Quick ratio analysis is used to examine the ability of a business to pay its bills. In essence, any quick ratio of 2:1 or better shows that a company has an excellent ability to pay its short-term obligations.
The quick ratio is based on those assets and liabilities on a company's balance sheet that are most liquid, which usually results in the following formula:
(Cash + Marketable securities + Accounts receivable) ÷ Accounts payable
The exact contents of the ratio can vary, depending on the types of assets and liabilities that a company holds. The main point of constructing the ratio in this manner is to avoid the more illiquid assets, which means inventory and fixed assets. By doing so, we arrive at a ratio of essentially the cash that should be available in the short term to the cash requirements of the business in the short term.
The ratio can also be misleading. Consider the following issues:
- Window dressing. If a company knows that its quick ratio is being reviewed by a creditor or lender, it can take certain steps to make the ratio look better than it really is, by delaying the timing of payments and the recognition of supplier invoices. You can sidestep this problem by requesting sufficient information to calculate the ratio for many periods in the past, when the company was presumably not engaged in altering its reported results. Viewing the ratio on a trend line will make it more apparent that window dressing is being used in the current period.

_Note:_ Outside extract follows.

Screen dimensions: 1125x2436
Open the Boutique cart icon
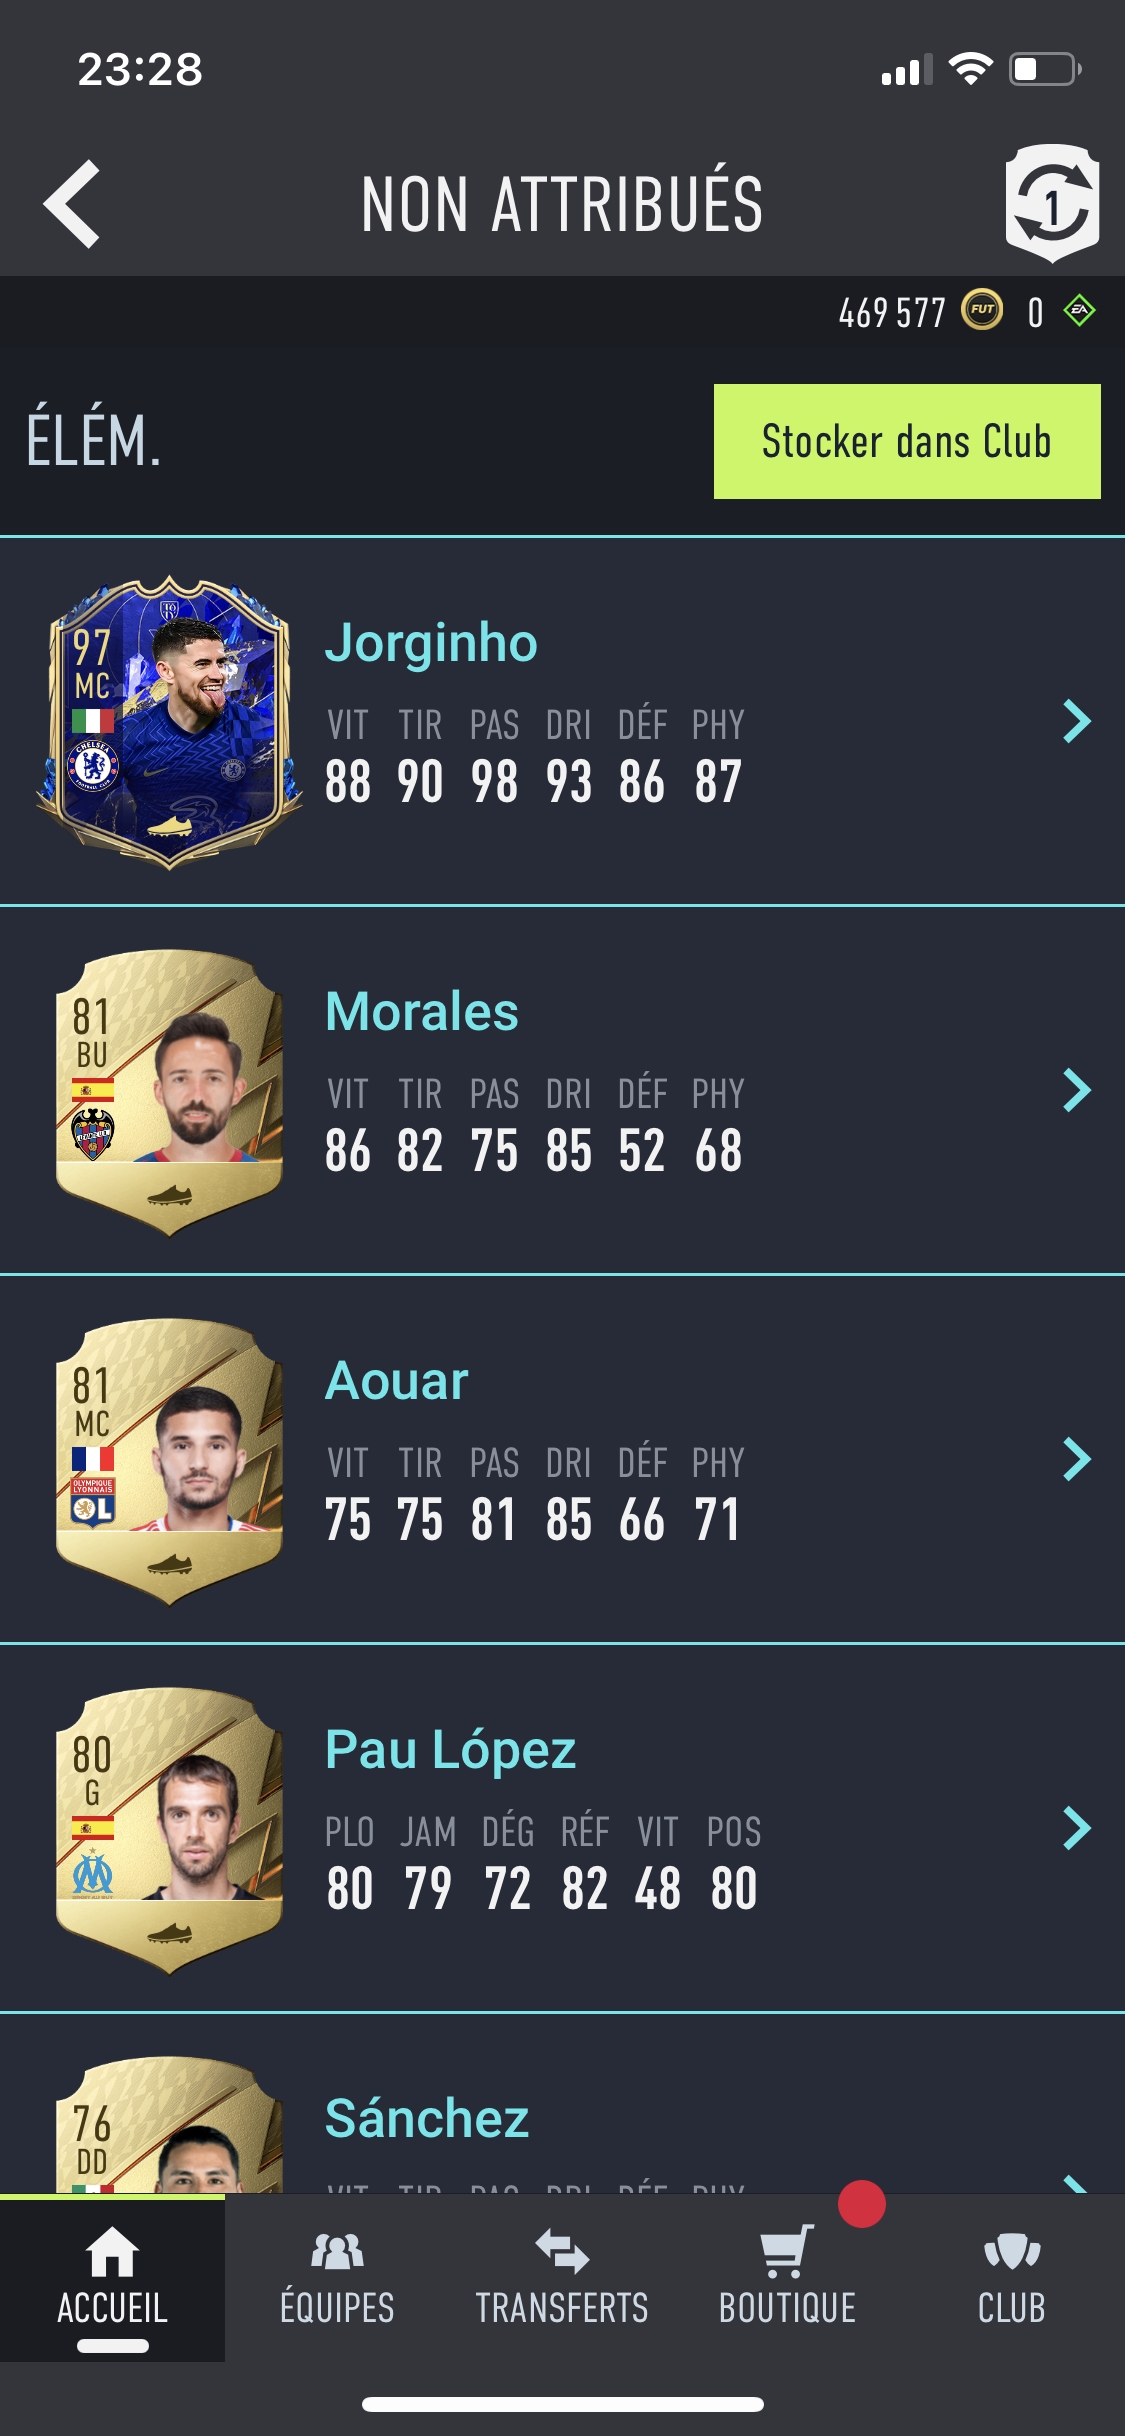coord(786,2252)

- Forward looking. The quick ratio, like most ratios, is based on historical information, and so gives no guidance into the future prospects of a business. You can sidestep this issue to some extent by also tracking the company's trend line of customer orders, which is intended to provide guidance about future results.

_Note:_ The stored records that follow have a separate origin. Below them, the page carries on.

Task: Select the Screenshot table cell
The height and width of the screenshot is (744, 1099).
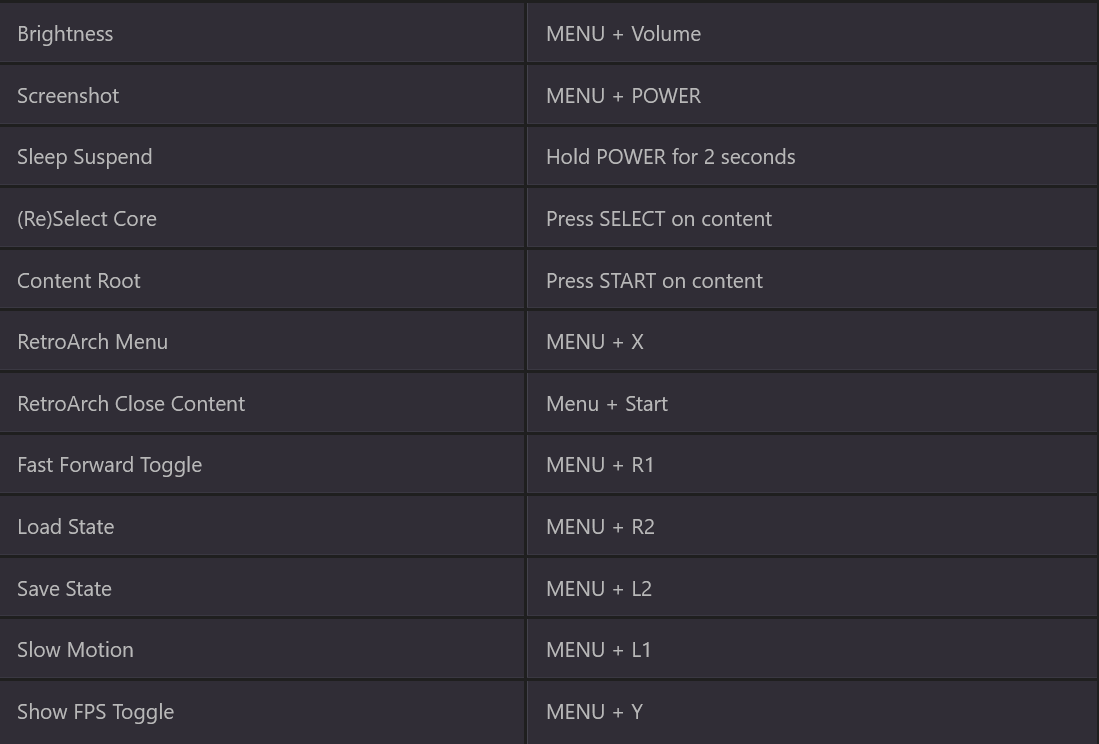Action: (68, 96)
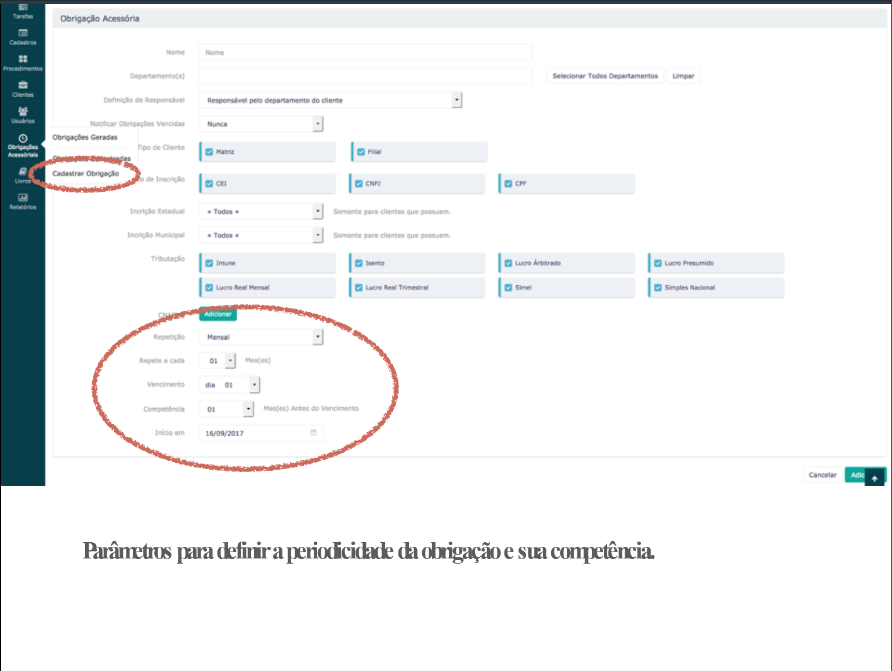This screenshot has width=892, height=671.
Task: Open calendar icon in Início em field
Action: click(x=313, y=433)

- Payment exclusions. The quick ratio does not consider other types of liabilities that may require payment in the short term, such as a lawsuit settlement, a dividend payment, or the purchase of an expensive fixed asset. These payments can drain a company's cash account, so that the next quick ratio has a decidedly worse outcome than the ratio calculated for the preceding reporting period. Some of these payouts are indeed unexpected, but others (such as dividend payments) can be anticipated by reviewing the company's history of such payments.